А тут ещё эта новость: Гэнзо купил квартиру в доме высшего разряда. Гисукэ охватило дурное предчувствие. Он начинал понимать, на какие деньги шикует его главный редактор. Гэнзо сам "снимает пенки", почти ничего не оставляя шефу. Оттого клиенты и жмутся, не желая платить по второму разу… И ведь не сказал, что переехал в новую квартиру!
А ведь должен был бы сообщить Гисукэ в первую очередь. Чувствует, что виноват, вот и побаивается…
Чтобы добыть доказательства вины Гэнзо, Гисукэ взял подшивки газет за последние четыре месяца. Спрашивать самого Гэнзо бессмысленно: тёмные делишки обделываются с глазу на глаз, свидетелей нет, а признаваться он не станет. Да Гисукэ и неудобно было спрашивать.

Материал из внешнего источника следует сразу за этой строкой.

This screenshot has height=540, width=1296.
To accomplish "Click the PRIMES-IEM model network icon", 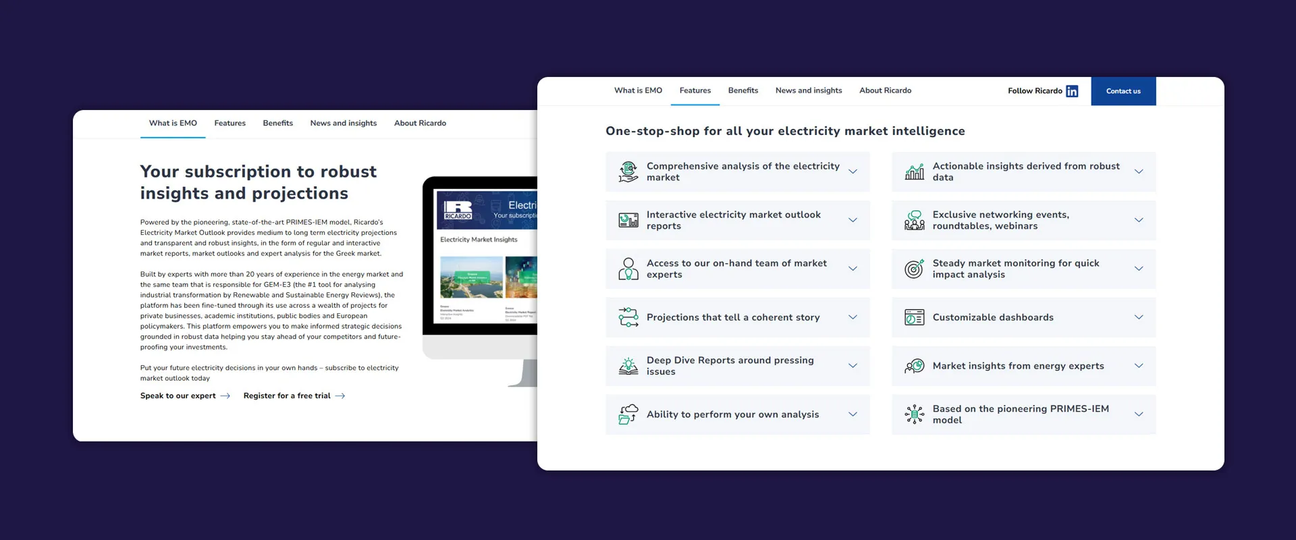I will coord(914,414).
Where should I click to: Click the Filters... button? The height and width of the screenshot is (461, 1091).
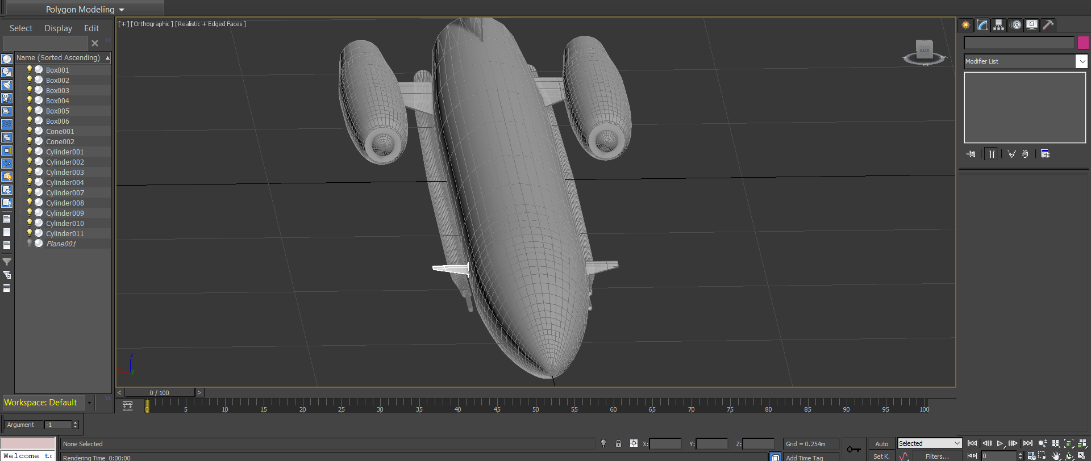(x=937, y=456)
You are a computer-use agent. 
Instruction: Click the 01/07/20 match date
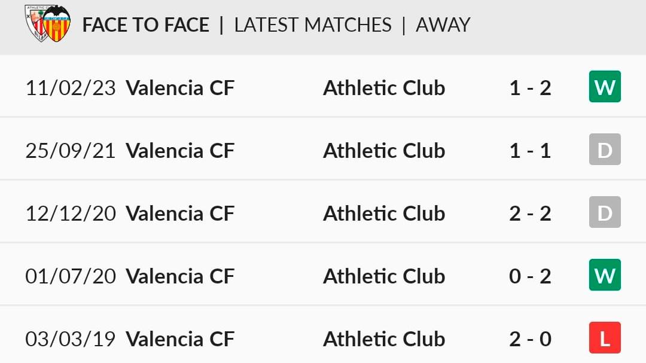71,276
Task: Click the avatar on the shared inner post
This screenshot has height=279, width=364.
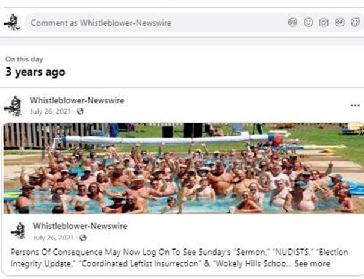Action: click(19, 231)
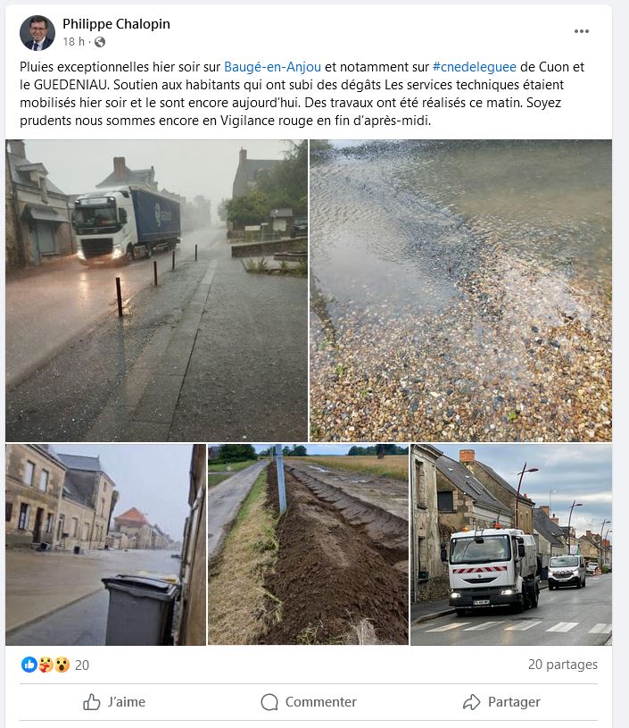The image size is (629, 728).
Task: Open the dug earth trench photo
Action: (308, 545)
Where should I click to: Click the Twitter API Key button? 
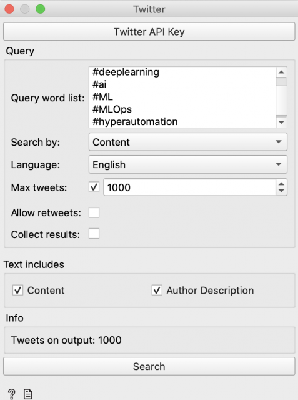pyautogui.click(x=149, y=32)
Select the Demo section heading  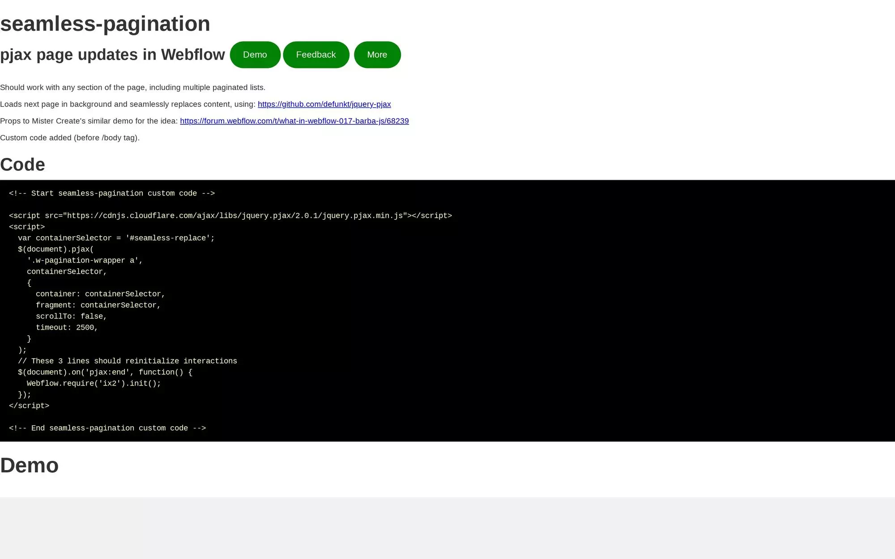pos(29,465)
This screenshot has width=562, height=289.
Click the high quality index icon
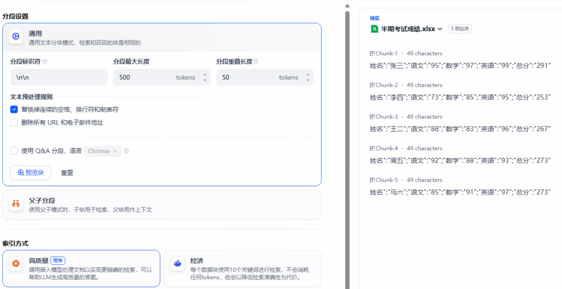click(16, 264)
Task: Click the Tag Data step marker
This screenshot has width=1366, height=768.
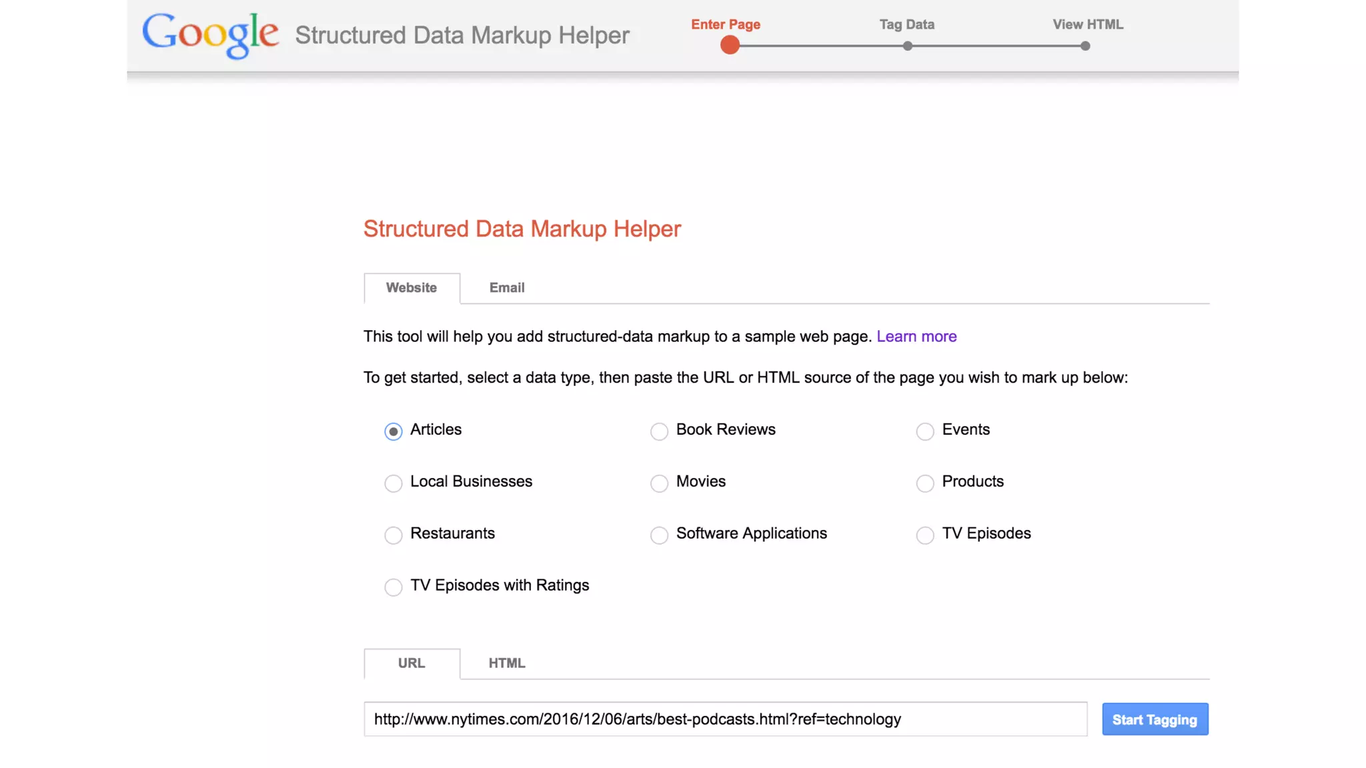Action: (x=907, y=46)
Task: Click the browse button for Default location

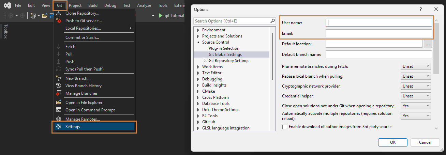Action: (428, 44)
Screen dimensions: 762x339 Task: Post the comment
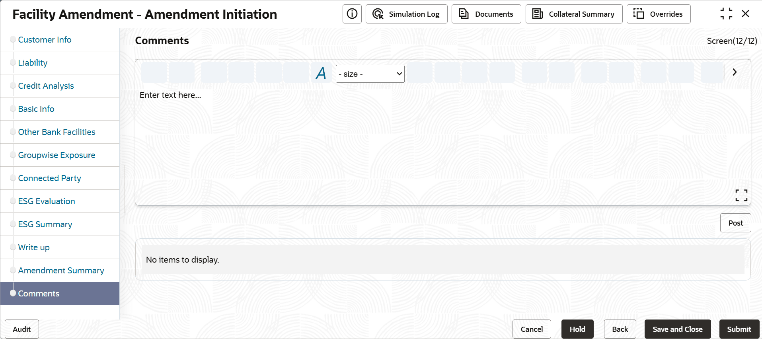click(x=735, y=223)
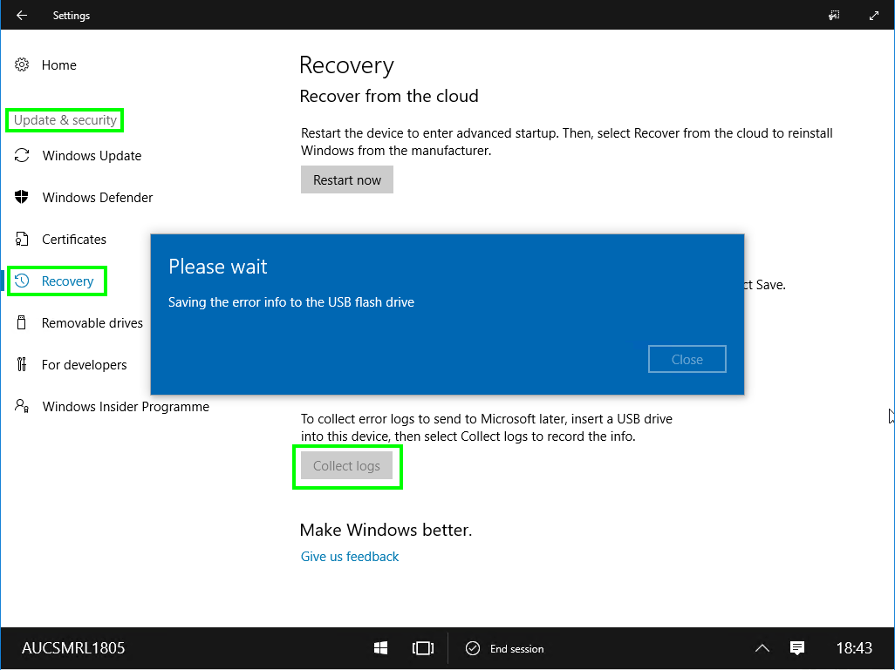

Если за Гэнзо водится такой грех, на страницах "Минчи" где-то должен остаться след. Гисукэ знал, как делаются подобные вещи, сам ведь был не без греха. Публикуется разоблачительная статья, создаётся впечатление, что вскоре последует полный разгром, но… ничего не следует. Тема заглохла. Пробный шар сделал своё дело: клиент принял соответствующие меры. Вот если сейчас Гисукэ найдёт несколько таких пробных шаров, всё станет ясно. Он, конечно, все номера просматривал перед выпуском, но мог что-нибудь упустить, поскольку не думал об этом.
Гисукэ стал просматривать газеты и, действительно, обнаружил несколько подозрительных в данном смысле статей. Но и только. Доказательств-то нет.
Гисукэ вызвал Гэнзо, решив спросить о переезде и посмотреть, как тот будет реагировать.
— Конечно, господин директор, вам я должен был сказать сразу… Да постеснялся я, квартира-то очень уж хорошая, вроде не по моему положению… — Гэнзо, глядя в одну точку, неторопливо почесал голову. — А тут случай подвернулся, я и не устоял. Отец супруги продал лес и дал деньги. А супруга-то меня всё пилила и пилила, мол, как свиньи живём… Перед деревенскими родственниками стыдно… А тут случай, значит. Отец супруги дал деньги, мне возразить было нечего, ну, я и поступил, как велела супруга.
Ишь заладил — супруга, супруга. Под сапогом он у неё…
Очевидно, эта болтливая жирная женщина была тщеславна. Да, когда такая насядет, деваться некуда. О подозрительных статьях дохода Гисукэ решил пока не заговаривать — доказательств-то не было.